A person’s religion can be the pillar of support an individual relies on during their lives. A religion can be a god or several, it can be a passion like music or art, it can be inspired by a place or a sight, a sound or a smell. A religion can also exist within the absence of a god. I believe that none of these are less or more than any other. Perhaps you think my definition too loose or vague, that a religion must have a god with a name and a pretty place to go so see him, her, it or them. Think what you like! I challenge and dare you to, for that is entirely the point. I decry only that which does not encourage questions, values only blind faith and relies on desperation for obedience. I respect those with fire and courage no matter what the belief or the name of their deity.
I was raised in a very religious home. Actually, I was raised in two- my mother and father shuttled me back and forth between their homes so I was alternately expected to identify as either Presbyterian or Reformed Baptist depending on my location. I also attended a private Christian school until the time when I ran away from home at 16. I have put in my time with organized religion. There were many battles when I was growing up between family members about religion and the issues associated with it. I left my father’s home and went to my mother’s for a very short period. A rule of my mother’s church caused me to be asked to leave her church (because of my rather cavalier approach to religious debating) and because I was in her household and not attending the church, was asked to leave her home. Church law stated that any person living under a member’s roof must attend the church. In my mother’s mind, there was no room to debate the issue.
I was angry for a very short while but I was ready to be on my own. I had seen enough of blind faith and unquestioning obedience.

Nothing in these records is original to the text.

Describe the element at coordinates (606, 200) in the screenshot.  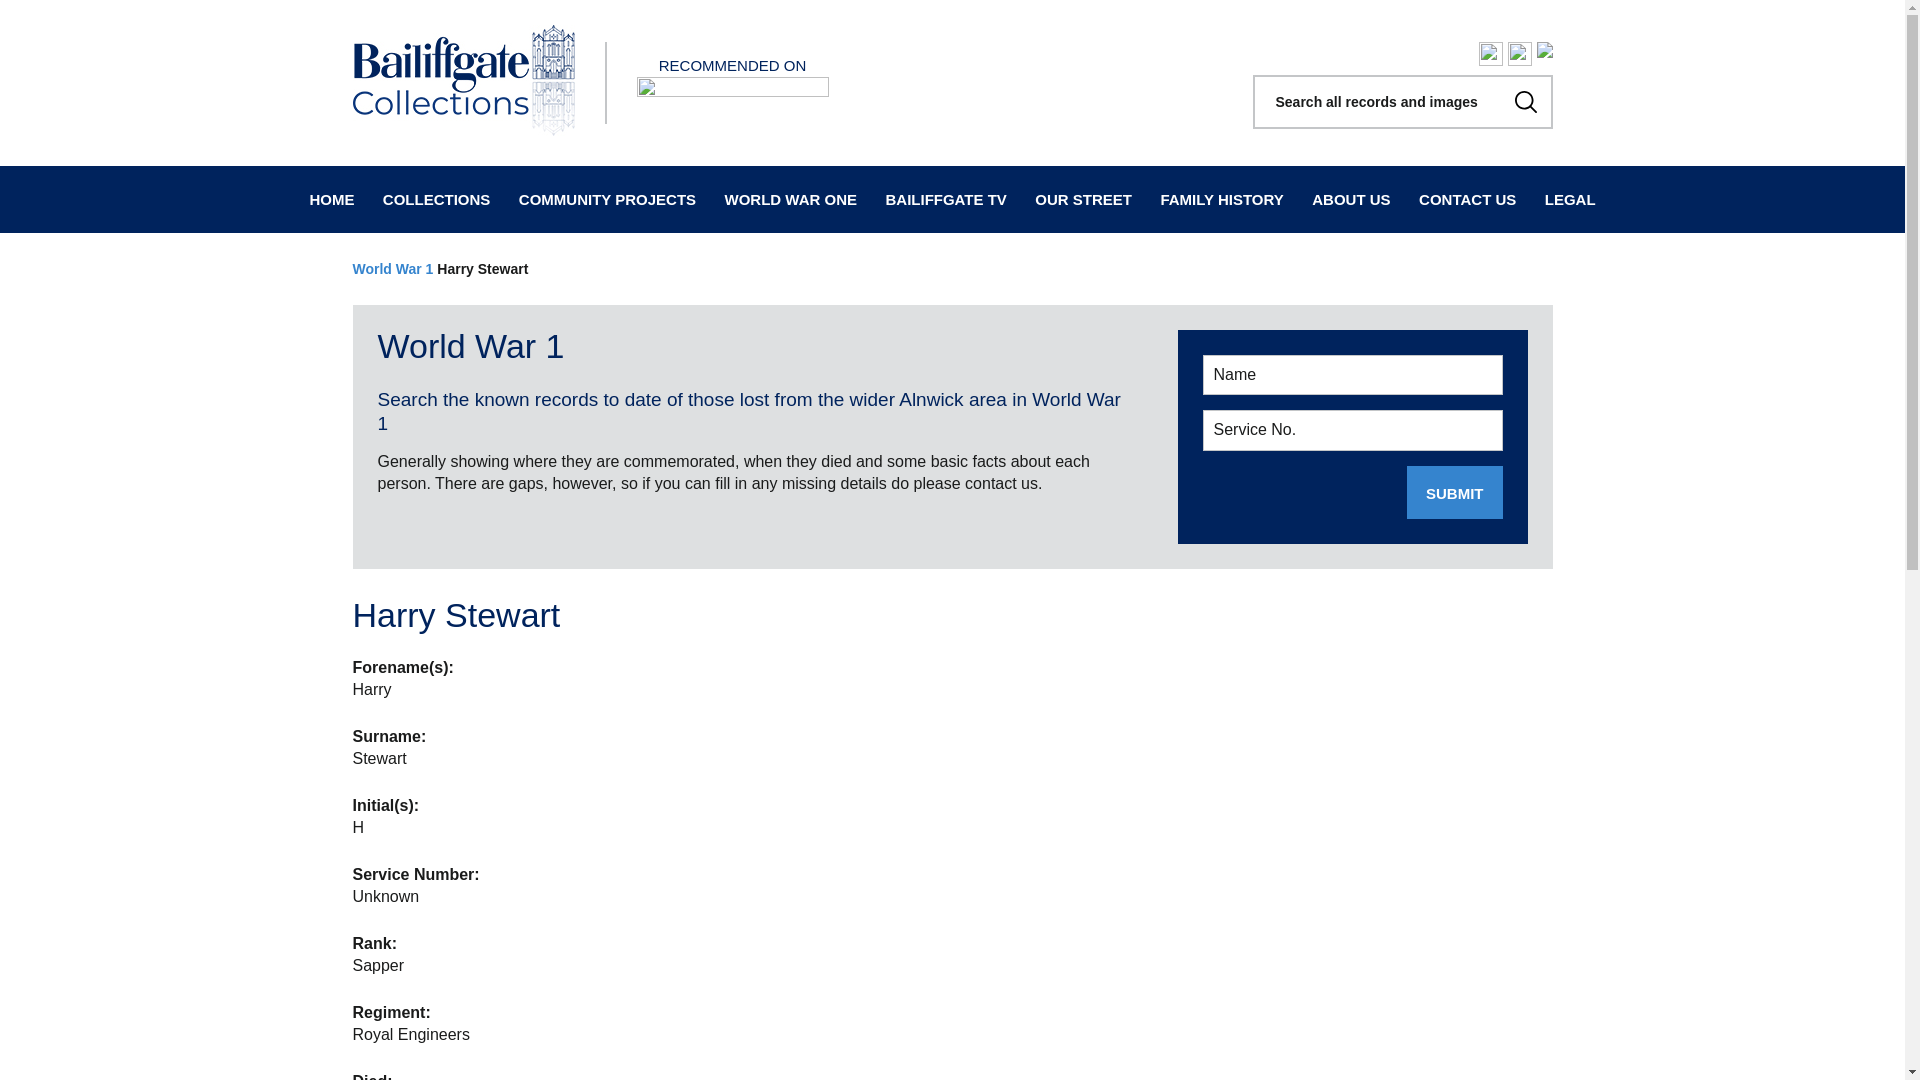
I see `COMMUNITY PROJECTS` at that location.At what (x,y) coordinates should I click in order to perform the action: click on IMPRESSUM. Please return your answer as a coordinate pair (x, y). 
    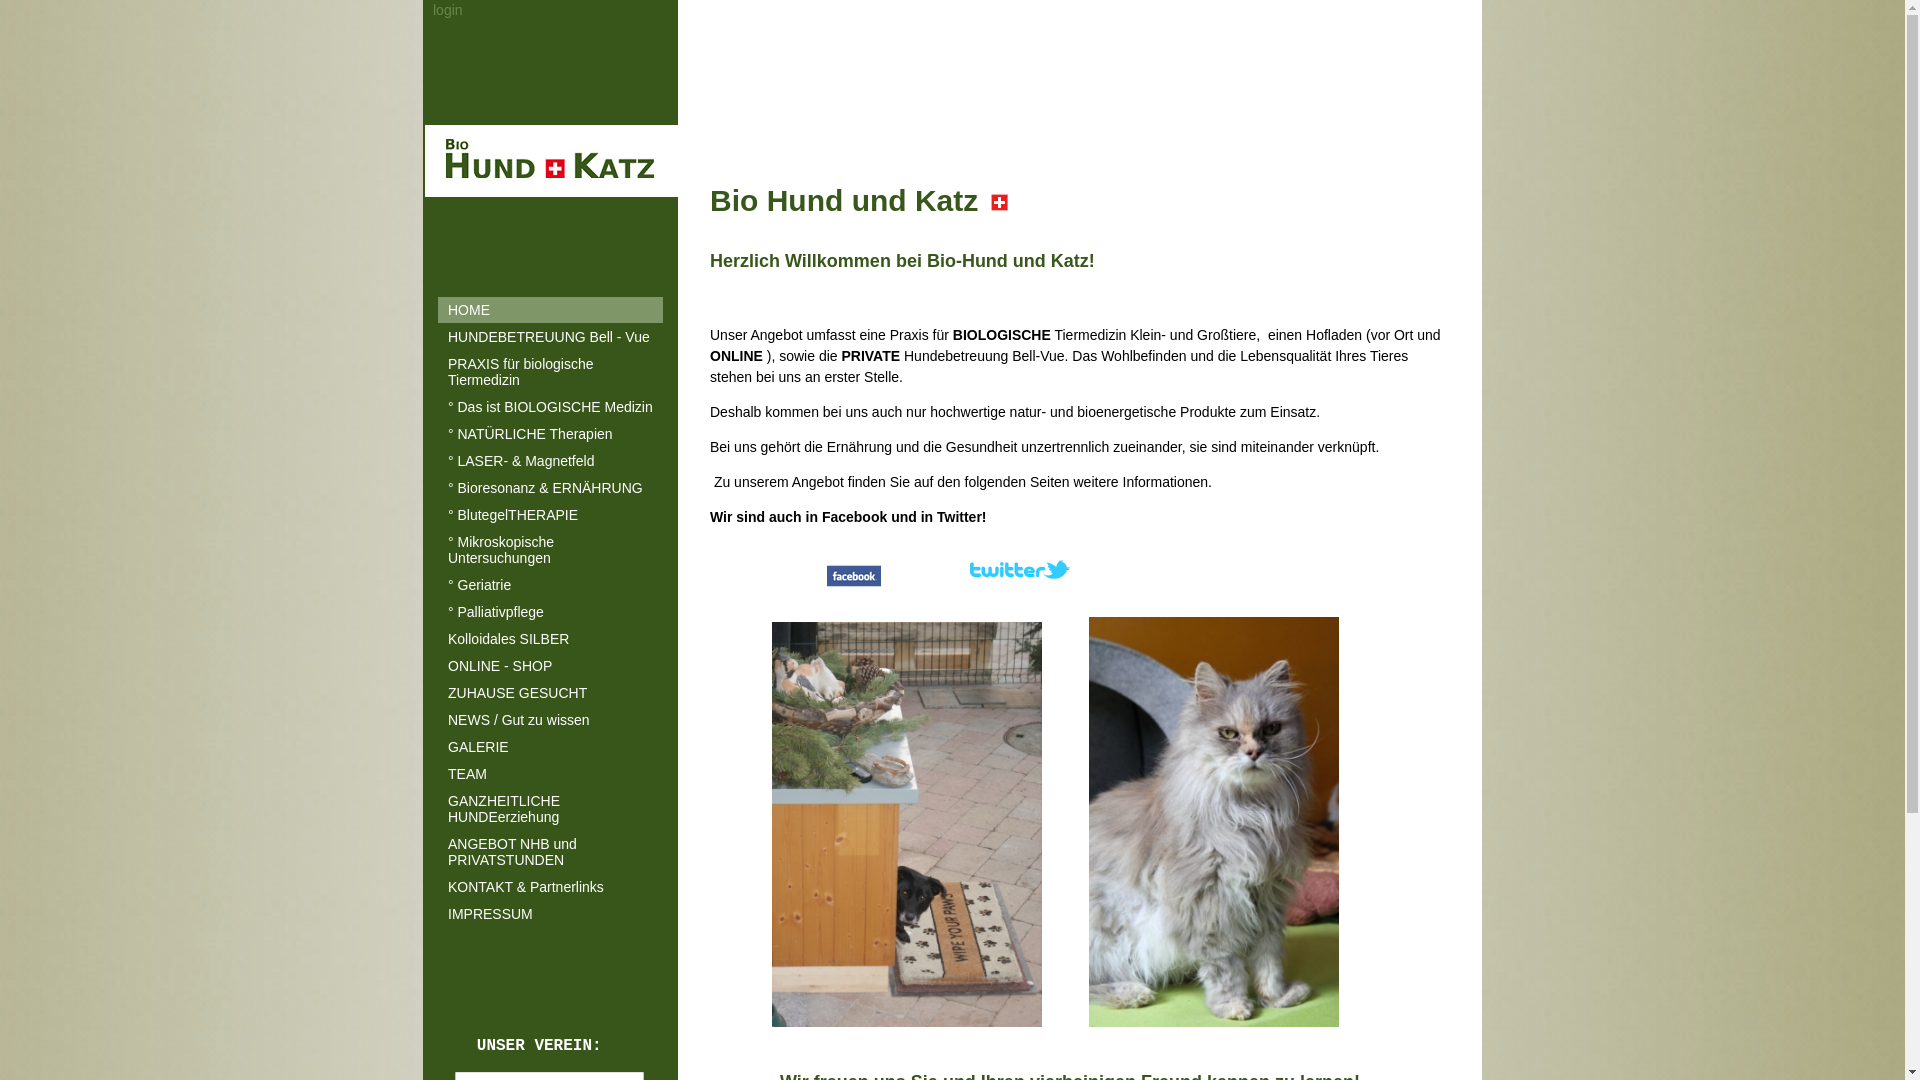
    Looking at the image, I should click on (550, 914).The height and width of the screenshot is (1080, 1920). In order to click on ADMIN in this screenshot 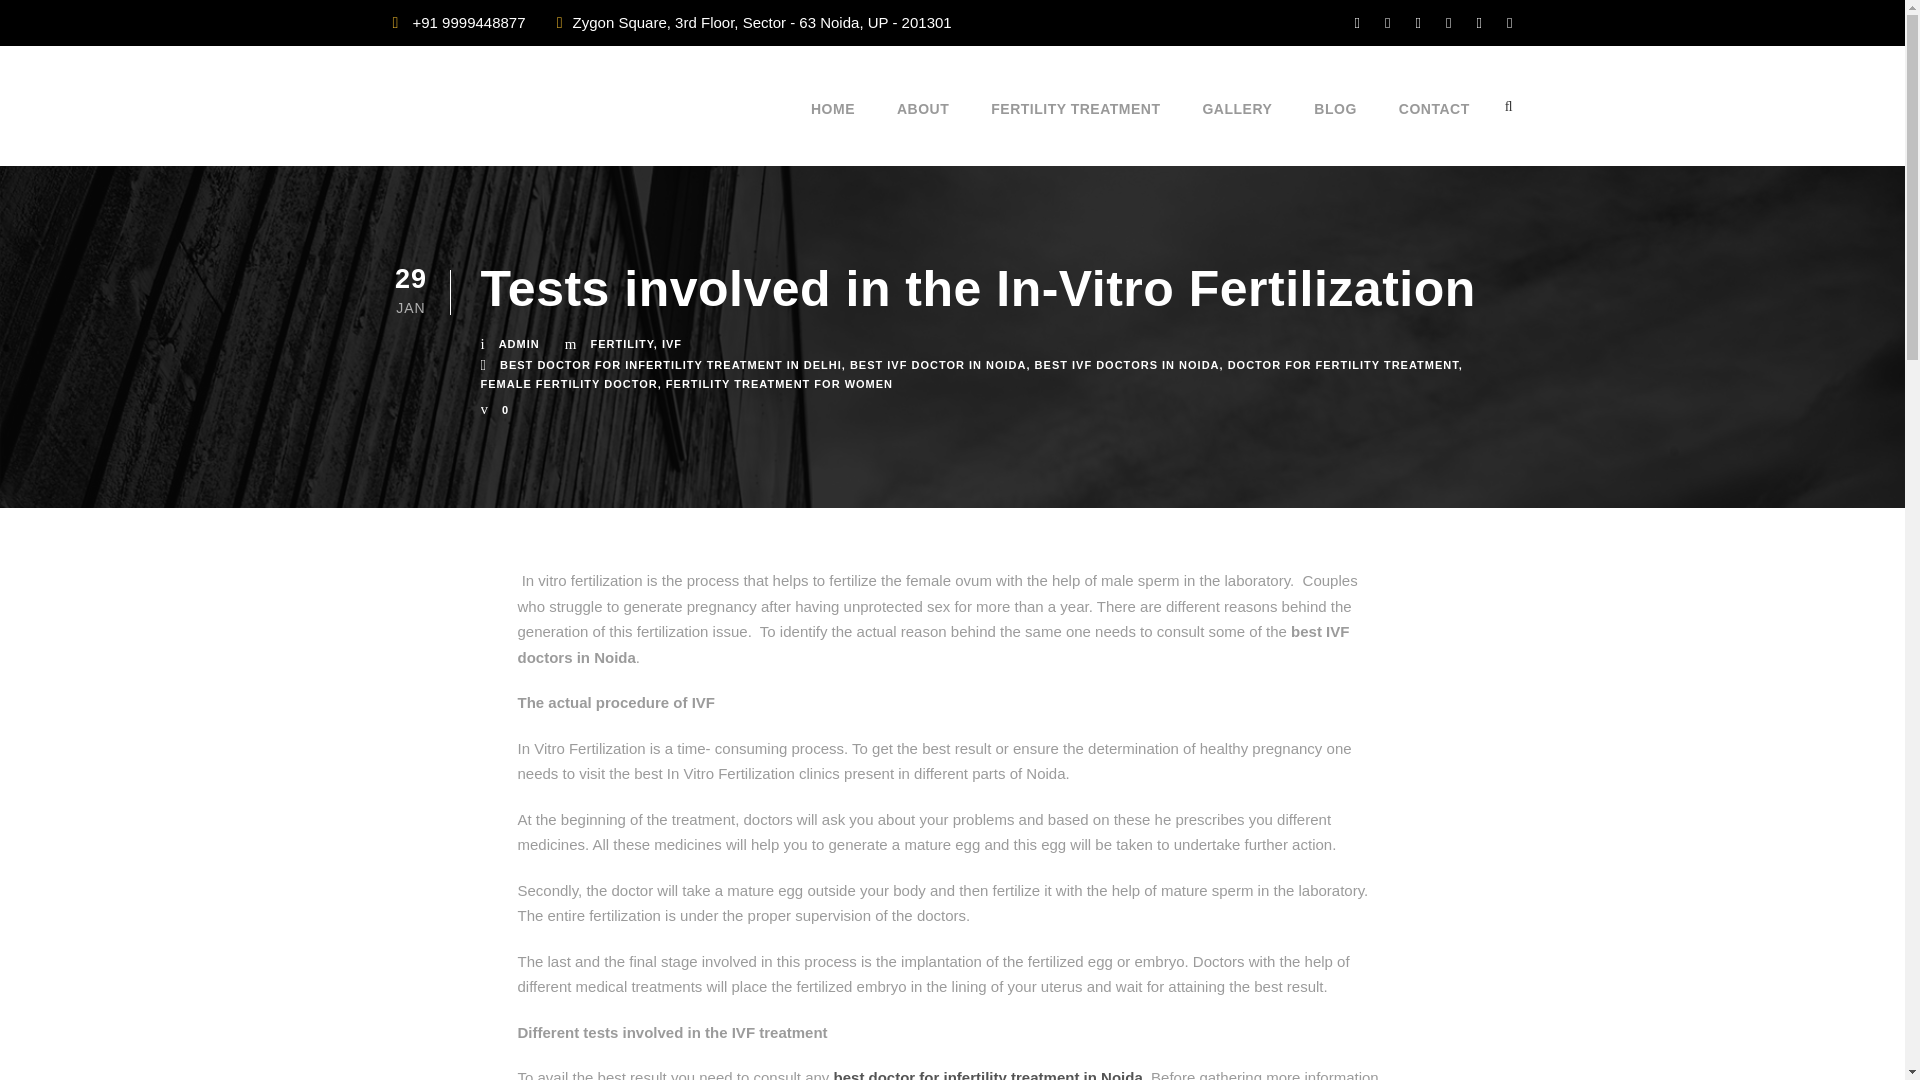, I will do `click(519, 344)`.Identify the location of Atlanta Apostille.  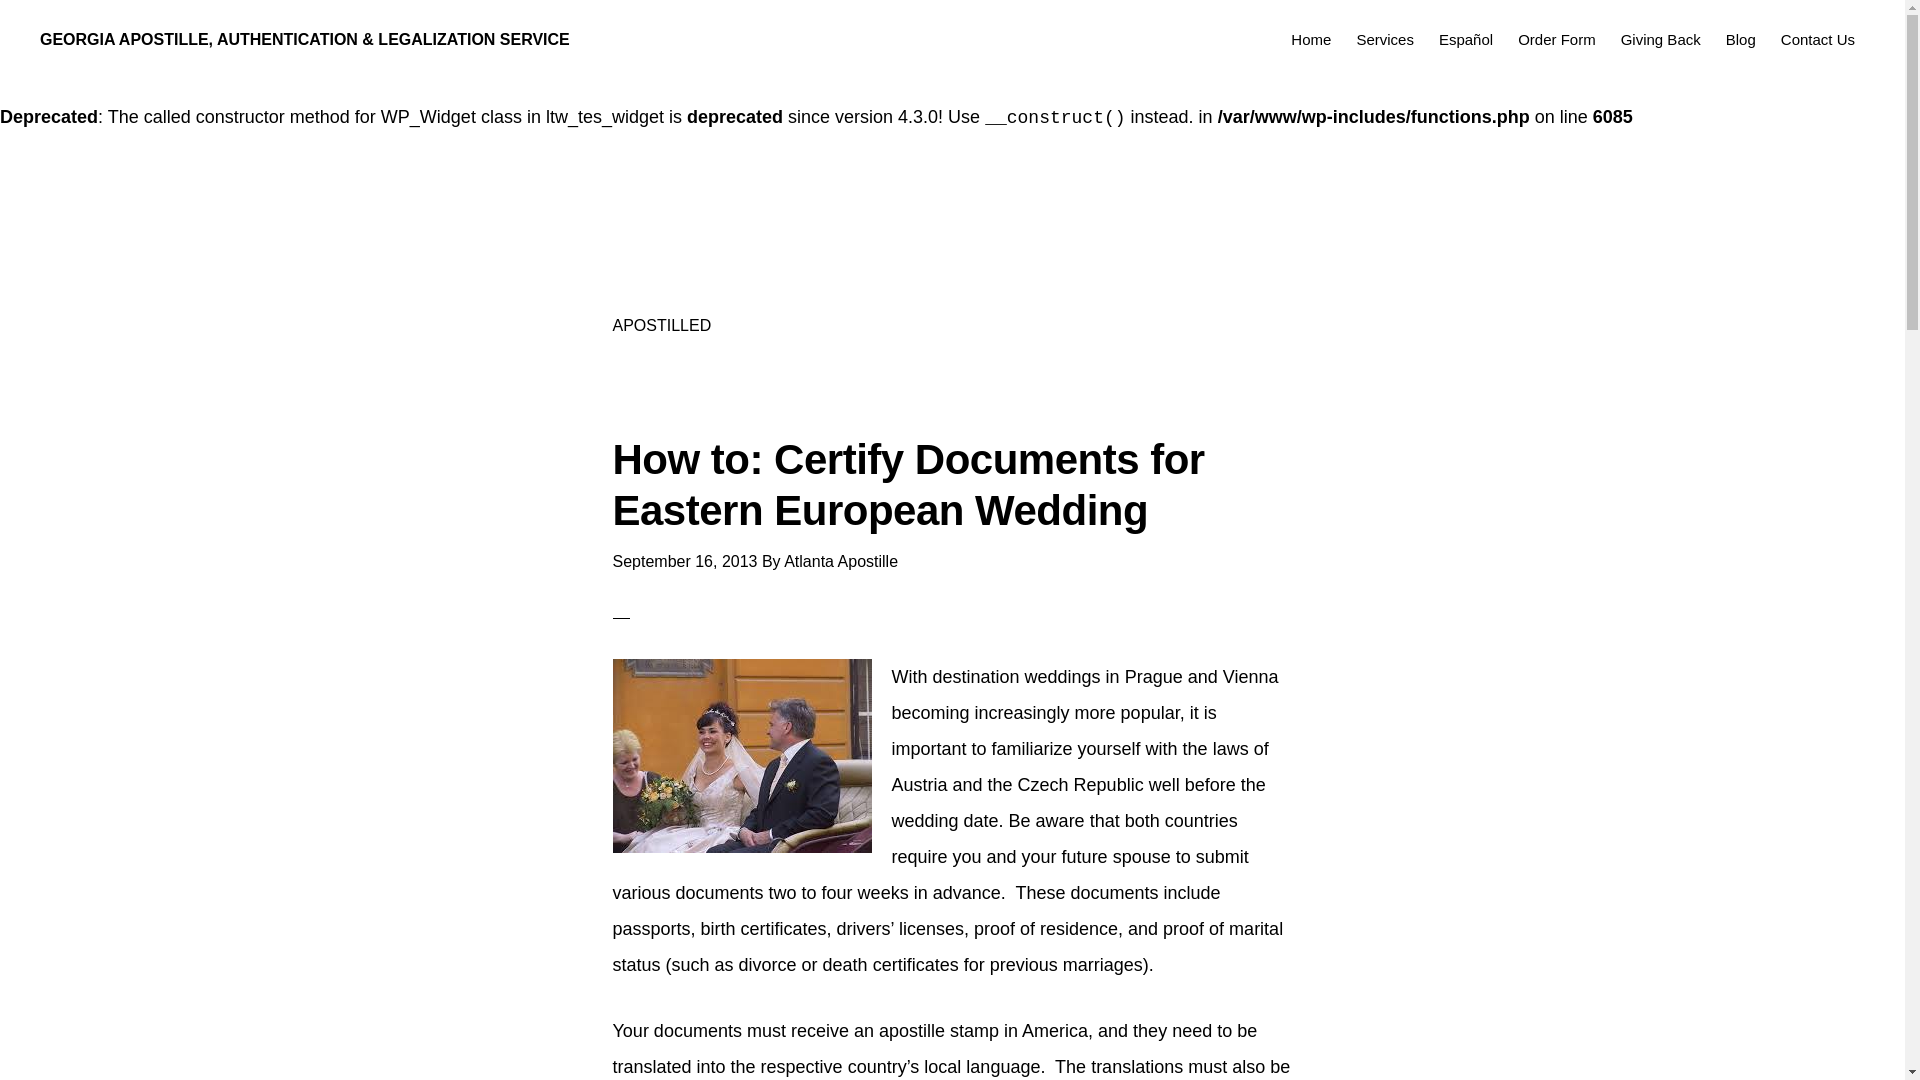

I needed to be where the questions burning in my mind could be asked and to be around people who could not only give me one answer but many. I became an anti-religious warrior, waiting for the Jehovah’s Witnesses like a wolf waiting for sheep, fire burning and ready to lash out at all who had the nerve to try to “save” me. In those days, I was as fearsome as any preacher who ever dared minister about the evils of the flesh and the tortures of hell. I was the anti-evangelist, preaching on the downfalls of religion, the stupidity of “sheep”, and the ridiculousness of blind faith.
These days I have mellowed and come to understand spirituality. I can touch the deepest parts of my soul, embracing the energy within myself and others; the energy which exists in every living creature. While I am still an atheist, I value the faith that others have within themselves. Just as I expect to be allowed to develop and embrace my own version of spirituality, I will defend anyone else the right to their own.  My spirituality has no god and no savior save for the fact that I have embraced it to save myself. It is the ultimate act of taking myself, this self that I have built from a person who was once too hurt to want to live, too raw and broken to exist within the real world. I have taken all of the hurt, guilt and pain and turned it into something I understand and can embrace. I have accepted  within myself, the parts of  that will never fit in with my family and I have turned away from the guilt which was instilled from the moment I could understand what I should feel guilty of. To me, it is power in a raw and animal form. I play because I touch my spirituality here, take it and make it my own.  My kink is simple. This is the place where I find my bliss, touch my version of god and create my own heaven.